Никогда ничьи пальцы не касались его лица – не очерчивали профиля, губ, не щекотали скул, не гладили щек. Никогда запах женщины не наполнял его ноздрей столь явно, не скользил невидимыми нитями у висков, не накапливался на языке. Никогда ни одна женщина не приближалась к Марику, потому что жил он с Лирудом на отшибе, в деревне появлялся не часто, да и не принято было у бальских матерей привечать чужих мальчишек, тем более замирающих перед ними со счастливой улыбкой. Ладно бы просто сиротой считался – так он же коротал ночи в одном доме со стариком, которым бальки детей пугали! Деревенские девчонки рассыпались с визгом при одном появлении Марика! Иногда, как правило, на деревенских сходах или праздниках, когда разгоряченная толпа ненароком прижимала к нему какую-нибудь юную бальку, Марик успевал втянуть дурманящий запах, пока та с возмущенным криком не отскакивала в сторону, но прикосновения… Он не знал, что это такое. А пальцы скользили по коже, гладили ее, и делали это с нежностью… «С нежностью», – подумал о непривычном Марик и начал всплывать в явь, надеясь на то, что, когда сон пройдет, прикосновения все же останутся. Потому что так касаться лица могла только мать. И он прошептал едва слышно: «Мама», и пальцы услышали, потому что оставили покрытый юношеским пушком подбородок мгновенно, и, открыв глаза, Марик увидел удивительно милое лицо. Милое и незнакомое. Девушка была светлокожа и добра. Доброта сквозила и в струнах полных губ, и в линиях чуть великоватого носа, и в румянце на нежной коже, и в приподнятых тонких бровях, и, главное, в больших, но вовсе не реминьских глазах. «Нет», – смешно покачала она головой, потом быстро подалась вперед, прижалась губами к его губам, вскочила и убежала.

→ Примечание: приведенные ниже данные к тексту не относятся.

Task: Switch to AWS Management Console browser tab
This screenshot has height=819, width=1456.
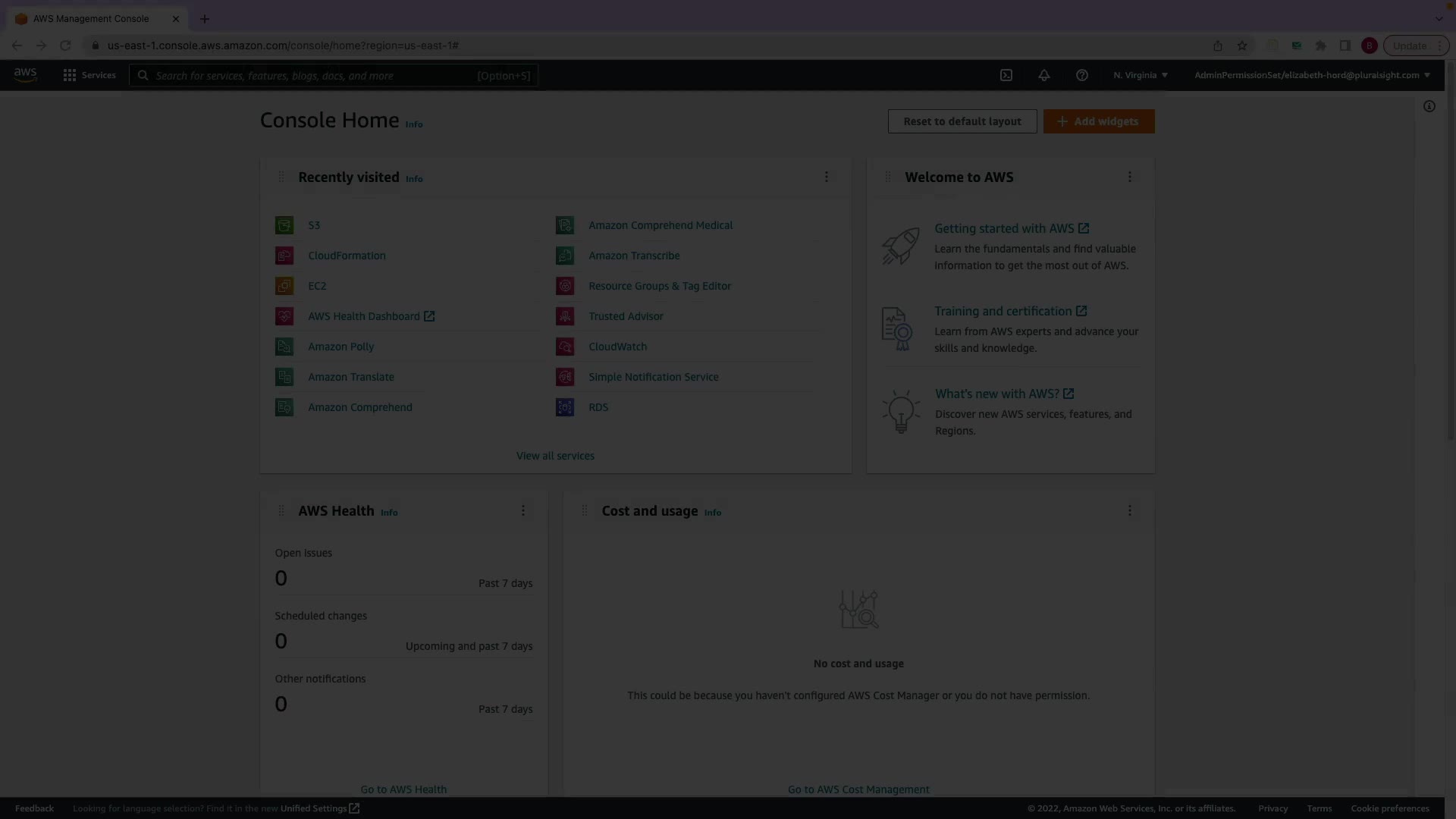Action: point(91,19)
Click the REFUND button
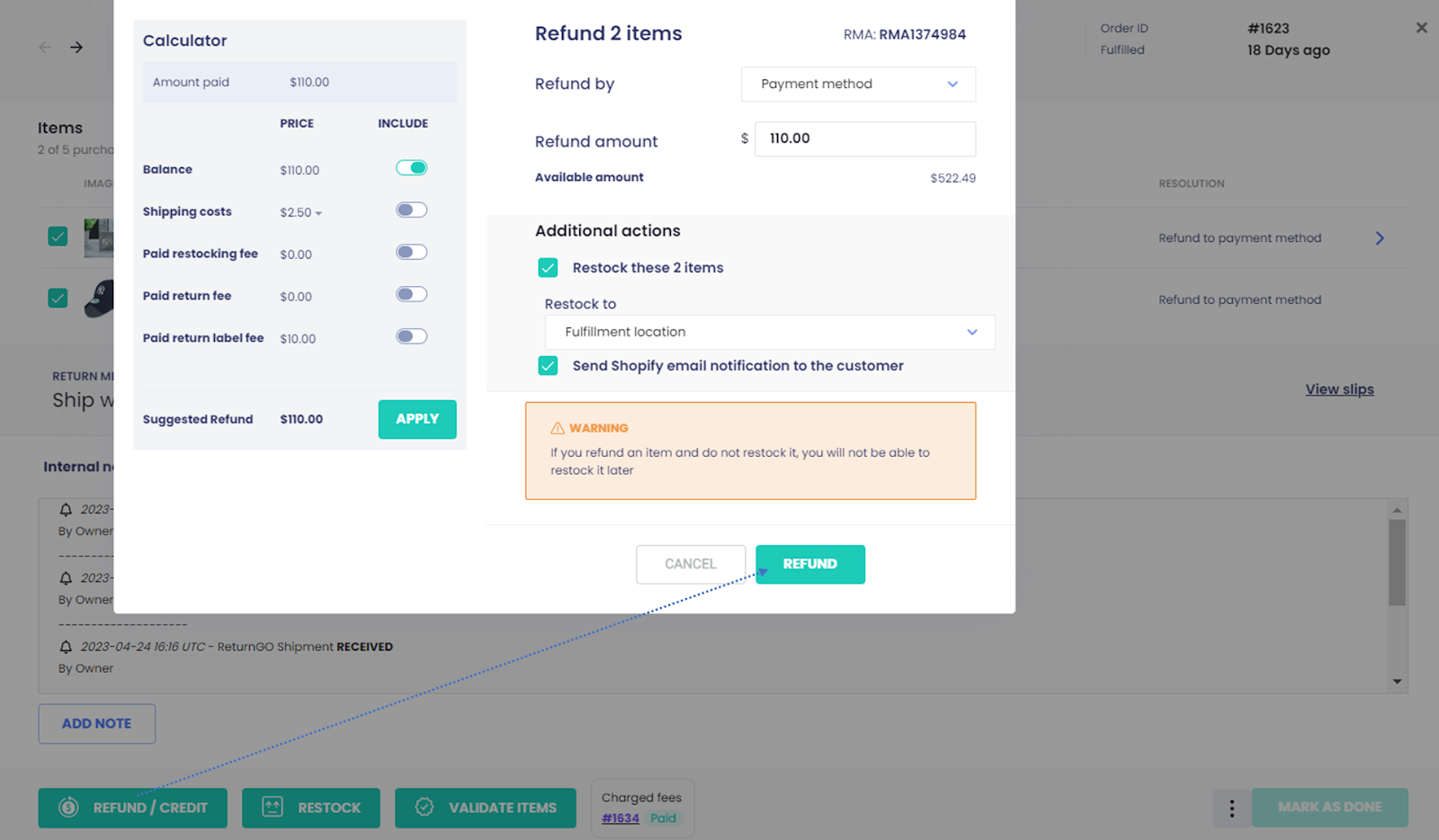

Сердце Марика замерло, затем забилось в груди, как брошенная в траву серебристая рыба, и он не провалился обратно в темноту только потому, что тут же высунул язык и слизнул запах с губ. Где-то в отдалении послышался знакомый голос, Марик зажмурился, отгоняя накатившую слабость, сел, но оглядеться не успел, потому что грудь пронзила боль, а когда он схватился за стянутые тугой повязкой ребра – боль вцепилась и в руку.

– Эй, не спеши, парень!

Насьта откинул полог, затем сдернул ткань с кривого окна, и лучи Аилле заставили Марика зажмуриться. Он заморгал, огляделся и потянулся за одеждой, которая висела на бечеве, натянутой поперек крохотной, шесть на восемь локтей, хижины, сплетенной из стеблей болотной травы.

– Ну что ты будешь делать? – сцепил пальцы на округлом брюшке Насьта. – Говорил я ей, что этого парня к ложу веревками прикручивать надо! Тебе еще неделю, дурень, лежать!

– Отлежимся еще, – буркнул Марик, попытался встать, чтобы натянуть порты, но голова у него закружилась, и он едва не упал. – Сколько я без памяти был?